Но если подняться чуть выше — если, конечно, мнение Шеллоу можно считать чем-то «выше»: именно от него мы получаем самые ранние сведения о Фальстафе. Он помнит его пажом у Томаса Моубрея, герцога Норфолкского: «Он разбил, — говорит он, — голову Шкоггану у ворот дворца, когда был ростом вот с такой вершок». Шеллоу неизменно считает его великим военачальником и солдатом и рассказывает этот факт лишь как раннее свидетельство его будущей доблести. Шеллоу, правда, персонаж весьма нелепый, но эти впечатления он где-то почерпнул, и не почерпнул ничего, что свидетельствовало бы об обратном. В данный момент я хочу лишь доказать, что Фальстаф пользовался доброй славой в этом отношении; к тому времени ему было уже около семидесяти лет, и он провел активную часть своей жизни на военной службе. В этот период общественную молву вполне можно считать печатью его характера — печатью, которую, пожалуй, не следует срывать на основании какого-либо будущего поступка.

Но продолжим. Лорд Бардольф был человеком света, обладавшим здравым смыслом и наблюдательностью. Он сообщает Нортумберленду — ошибочно, правда, — что Перси разбил короля при Шрусбери. «Король, — по его словам, — был ранен; принц Уэльский и два Бланта убиты, некоторые дворяне, которых он называет, спаслись бегством, а тучный сэр Джон Фальстаф взят в плен». Но как Фальстаф попал в этот список? Туда его поместила общественная молва. Он в неоплатном долгу перед общественной молвой. Но если бы он не был солдатом с репутацией, если бы он не был храбр, а не только толст, если бы он был просто «тушей», лорду было бы уместнее записать его в обоз или в число провианта. Похоже, дело в том, что сэр Джон Фальстаф обладает реальным весом, который не выставляется напоказ: мы видим его только в часы досуга; мы заходим в таверну с Хэлом и Пойнсом; мы присоединяемся к смеху и гордимся тем, что подтруниваем над ним. Но может быть много правды в том, что он сам пишет принцу: хотя он «Джек Фальстаф со своими приятелями», он «сэр Джон для всей остальной Европы». Было замечено, и я полагаю, совершенно справедливо, что нет героя в глазах его камердинера; и так выходит, что мы являемся свидетелями лишь слабостей и шутовства Фальстафа; мы знакомы с Джеком Фальстафом, Толстяком Джеком и сэром Джоном Брюхом; но если мы хотим увидеть сэра Джона Фальстафа, мы должны надеть, как выразился бы Баньян, очки наблюдения.
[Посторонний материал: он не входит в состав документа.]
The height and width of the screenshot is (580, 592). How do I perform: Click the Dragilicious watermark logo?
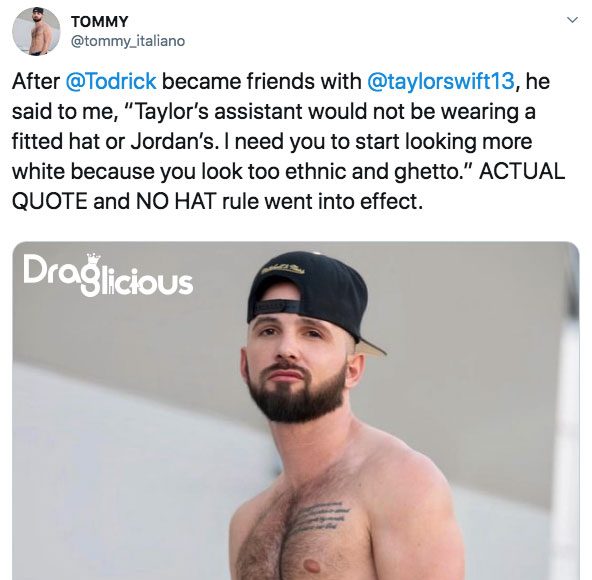click(108, 275)
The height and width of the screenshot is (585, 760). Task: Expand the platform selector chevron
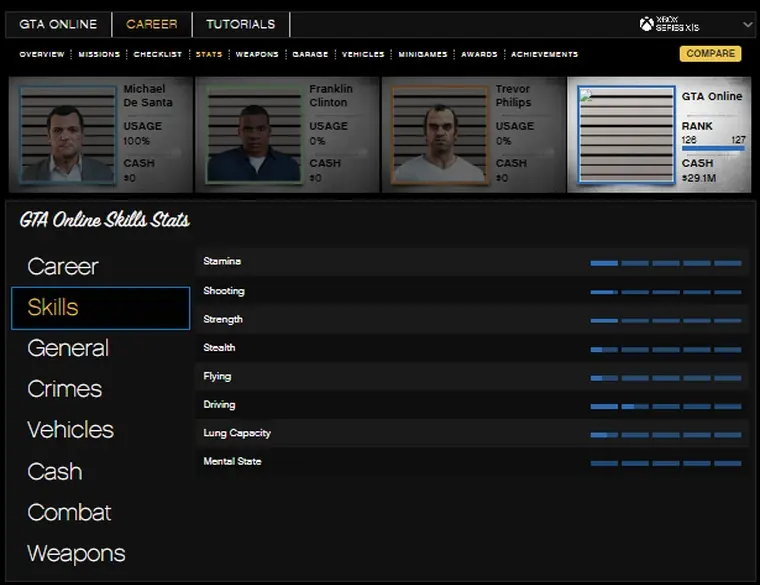[x=747, y=25]
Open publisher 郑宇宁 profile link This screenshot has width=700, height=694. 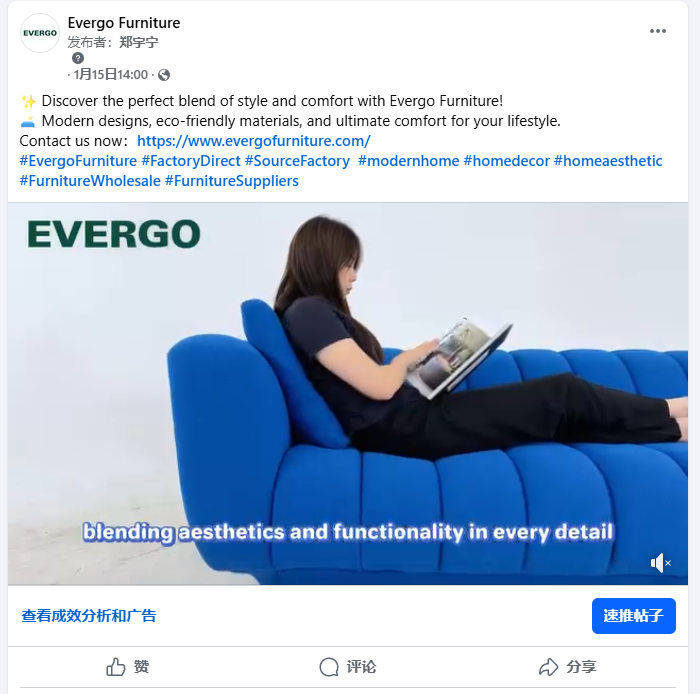point(138,42)
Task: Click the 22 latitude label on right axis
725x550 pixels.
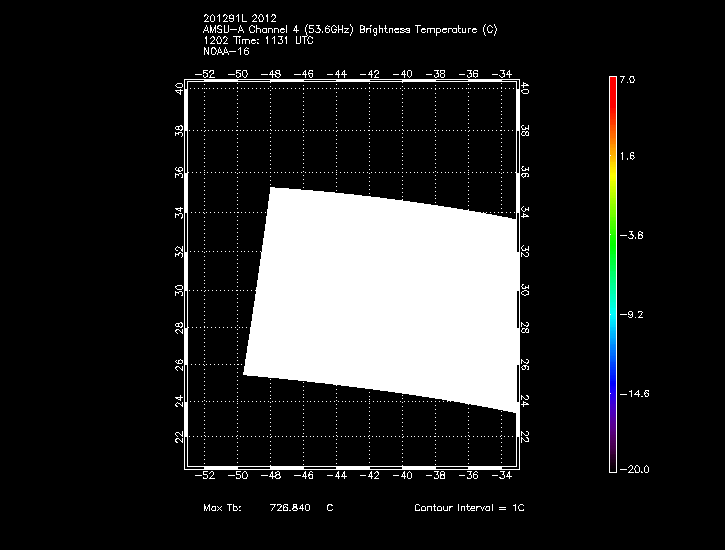Action: 526,437
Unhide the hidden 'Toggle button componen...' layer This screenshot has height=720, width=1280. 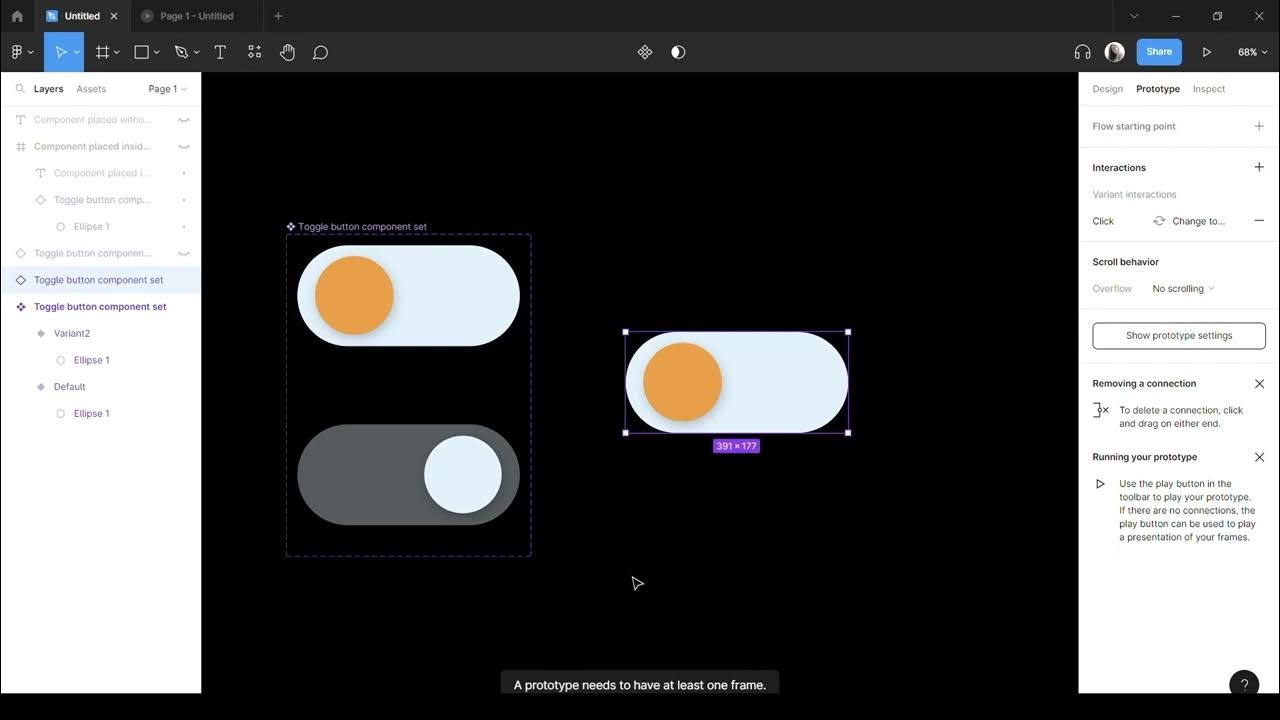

Что касается, например, его военного командования при Шрусбери, то на поверхности ничего не видно, кроме того, как принц фамильярно говорит, в тоне, обычном при упоминании Фальстафа: «Я добуду этому толстому плуту пехотную роту»; и в другом месте: «Я добуду тебе, Джек, пехотную роту; встретимся завтра в Темпл-холле». Действительно, мы могли бы рискнуть сделать вывод из этого, что принц столь великих способностей, чье буйство было лишь внешним и напускным, не стал бы добывать в столь тонкой и критической ситуации пехотную роту для известного труса. Но, по-видимому, дело обстояло иначе: теперь мы узнаем из этого сообщения, которому лорд Бардольф полностью доверял, что мир смотрел на Фальстафа как на офицера, заслуживающего внимания, которого ожидали увидеть на поле боя и чья судьба в сражении была предметом общественного беспокойства: его жизнь, по-видимому, была действительно очень важна; нить, от которой так много зависело, что вымысел, сплетающий судьбы принцев, не счел ее недостойной — какой бы грубой она ни была — стать частью этой ткани.

Далее мы представим свидетельство главного судьи Англии. Он спрашивает своего слугу, «не Фальстаф ли это прошел мимо него; тот самый, что был под следствием за грабеж». Слуга отвечает утвердительно, но напоминает своему господину, «что с тех пор он сослужил добрую службу при Шрусбери»; и главный судья, по этому случаю отчитывая его за распутство, говорит ему, «что его дневная служба при Шрусбери позолотила его ночной подвиг на Гэдс-Хилле». Это, безусловно, больше, чем просто общественная молва: главный судья должен был знать весь его характер в совокупности и должен был получить самую достоверную информацию, причем в истинном свете, о его поведении в том бою.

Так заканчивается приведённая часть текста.